Benefits of conditioned medium of nicotine-pulsed mesenchymal stem cells in experimental autoimmune hepatitis.

Abstract

Previous data indicated that nicotine could modulate the immune regulatory potential of mesenchymal stem cells (MSCs). Currently, we intend to assess the effects of a conditioned medium of nicotine-pulsed mesenchymal stem cells in the experimental model of autoimmune hepatitis (AIH). Bone marrow-derived MSCs pulsed with 0,.1,.5, or 1 μM nicotine until the cells reached 90% confluency. Correspondent to in vitro results, the least effective concentration of nicotine that led to an anti-inflammatory environment by the MSC-conditioned medium was 0.5 μM. The murine model of AIH induced by Intravenous injection Concanavalin A (ConA). Mice were allocated to pretreatment (Concomitant treatment with ConA administration) or treatment groups and received un-pulsed MSC-conditioned medium (CM) or conditioned medium of nicotine (0.5 µM)-pulsed MSCs (CMN).

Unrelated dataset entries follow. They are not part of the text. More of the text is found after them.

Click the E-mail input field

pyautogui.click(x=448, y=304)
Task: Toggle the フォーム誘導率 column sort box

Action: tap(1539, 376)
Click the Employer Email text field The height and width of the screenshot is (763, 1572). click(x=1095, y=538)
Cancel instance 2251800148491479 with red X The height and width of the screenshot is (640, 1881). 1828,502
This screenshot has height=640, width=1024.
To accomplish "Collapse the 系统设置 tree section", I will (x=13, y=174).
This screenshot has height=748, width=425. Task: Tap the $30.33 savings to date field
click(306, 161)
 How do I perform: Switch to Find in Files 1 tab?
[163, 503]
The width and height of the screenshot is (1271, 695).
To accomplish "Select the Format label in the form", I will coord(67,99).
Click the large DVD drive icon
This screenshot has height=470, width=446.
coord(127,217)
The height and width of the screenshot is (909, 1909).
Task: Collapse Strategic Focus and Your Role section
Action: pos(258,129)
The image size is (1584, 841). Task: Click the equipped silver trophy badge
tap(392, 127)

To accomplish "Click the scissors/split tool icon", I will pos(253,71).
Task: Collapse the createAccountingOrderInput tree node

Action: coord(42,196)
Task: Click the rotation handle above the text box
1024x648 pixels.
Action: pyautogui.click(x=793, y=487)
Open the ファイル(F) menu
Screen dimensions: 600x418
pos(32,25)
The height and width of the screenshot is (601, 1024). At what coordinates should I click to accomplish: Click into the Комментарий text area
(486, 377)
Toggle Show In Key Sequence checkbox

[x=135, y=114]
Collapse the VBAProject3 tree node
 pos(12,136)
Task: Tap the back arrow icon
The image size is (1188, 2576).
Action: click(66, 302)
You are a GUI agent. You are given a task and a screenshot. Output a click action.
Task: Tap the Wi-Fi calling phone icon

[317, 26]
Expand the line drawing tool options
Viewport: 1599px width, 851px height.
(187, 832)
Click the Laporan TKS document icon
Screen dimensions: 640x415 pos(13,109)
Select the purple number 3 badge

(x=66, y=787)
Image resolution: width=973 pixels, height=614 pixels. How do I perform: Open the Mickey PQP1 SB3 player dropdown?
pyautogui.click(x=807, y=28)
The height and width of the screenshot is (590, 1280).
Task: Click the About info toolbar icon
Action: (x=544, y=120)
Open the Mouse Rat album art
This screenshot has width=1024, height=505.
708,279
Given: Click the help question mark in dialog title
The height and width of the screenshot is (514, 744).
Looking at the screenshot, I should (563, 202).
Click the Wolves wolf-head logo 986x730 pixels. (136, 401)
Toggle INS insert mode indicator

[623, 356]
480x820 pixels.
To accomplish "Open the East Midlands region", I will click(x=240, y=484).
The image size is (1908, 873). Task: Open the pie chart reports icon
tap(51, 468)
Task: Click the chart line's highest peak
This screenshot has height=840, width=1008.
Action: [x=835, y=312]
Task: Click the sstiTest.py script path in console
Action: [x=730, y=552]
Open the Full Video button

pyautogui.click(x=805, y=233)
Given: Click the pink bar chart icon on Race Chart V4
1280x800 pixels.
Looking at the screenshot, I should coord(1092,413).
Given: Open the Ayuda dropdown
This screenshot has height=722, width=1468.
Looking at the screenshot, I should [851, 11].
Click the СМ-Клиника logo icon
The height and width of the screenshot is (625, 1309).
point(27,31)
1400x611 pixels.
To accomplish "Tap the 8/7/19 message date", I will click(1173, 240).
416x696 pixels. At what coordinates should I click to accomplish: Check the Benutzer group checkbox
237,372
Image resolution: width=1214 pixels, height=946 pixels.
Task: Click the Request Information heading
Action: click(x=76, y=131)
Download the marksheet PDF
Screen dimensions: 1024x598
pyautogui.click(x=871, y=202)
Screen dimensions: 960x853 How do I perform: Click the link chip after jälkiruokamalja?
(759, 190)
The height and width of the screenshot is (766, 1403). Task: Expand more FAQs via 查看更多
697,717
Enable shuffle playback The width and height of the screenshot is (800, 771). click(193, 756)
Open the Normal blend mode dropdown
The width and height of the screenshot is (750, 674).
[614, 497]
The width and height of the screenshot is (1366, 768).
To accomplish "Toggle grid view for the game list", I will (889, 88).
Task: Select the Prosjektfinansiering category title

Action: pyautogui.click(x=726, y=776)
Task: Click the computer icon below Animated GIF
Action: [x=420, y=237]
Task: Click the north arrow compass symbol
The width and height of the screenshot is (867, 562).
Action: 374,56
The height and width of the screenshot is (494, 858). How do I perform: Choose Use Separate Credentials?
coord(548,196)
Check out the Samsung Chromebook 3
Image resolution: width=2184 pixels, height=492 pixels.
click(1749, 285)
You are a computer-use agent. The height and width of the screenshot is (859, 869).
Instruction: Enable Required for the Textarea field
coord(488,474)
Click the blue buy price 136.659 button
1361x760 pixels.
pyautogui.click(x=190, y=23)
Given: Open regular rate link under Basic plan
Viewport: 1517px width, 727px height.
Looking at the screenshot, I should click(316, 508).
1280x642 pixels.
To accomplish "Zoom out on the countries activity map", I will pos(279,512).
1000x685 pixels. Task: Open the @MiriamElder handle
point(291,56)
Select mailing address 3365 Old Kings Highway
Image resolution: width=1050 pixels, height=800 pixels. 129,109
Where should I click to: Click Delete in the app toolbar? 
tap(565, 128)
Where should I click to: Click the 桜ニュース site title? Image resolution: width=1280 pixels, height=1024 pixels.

The levels of ALT, AST, MPO, TNF-α, IFN-γ, and IL-6 were the highest in the ConA group than in the other groups. Pretreatment or treatment with the CMN caused a significant reduction in hepatic enzymes and inflammatory cytokines compared to pretreatment or treatment with CM. Both CM or CMN significantly decreased the numbers of activated TCD4and TCD8in the blood. More importantly, pre-treatment or treatment with CMN caused a better improvement in the histopathological appearance than pre-treatment or treatment with CM. The results of this study show that CMN rapidly controls the AIH mouse model, and therefore it may be considered as a new therapeutic approach for the treatment of AIH patients.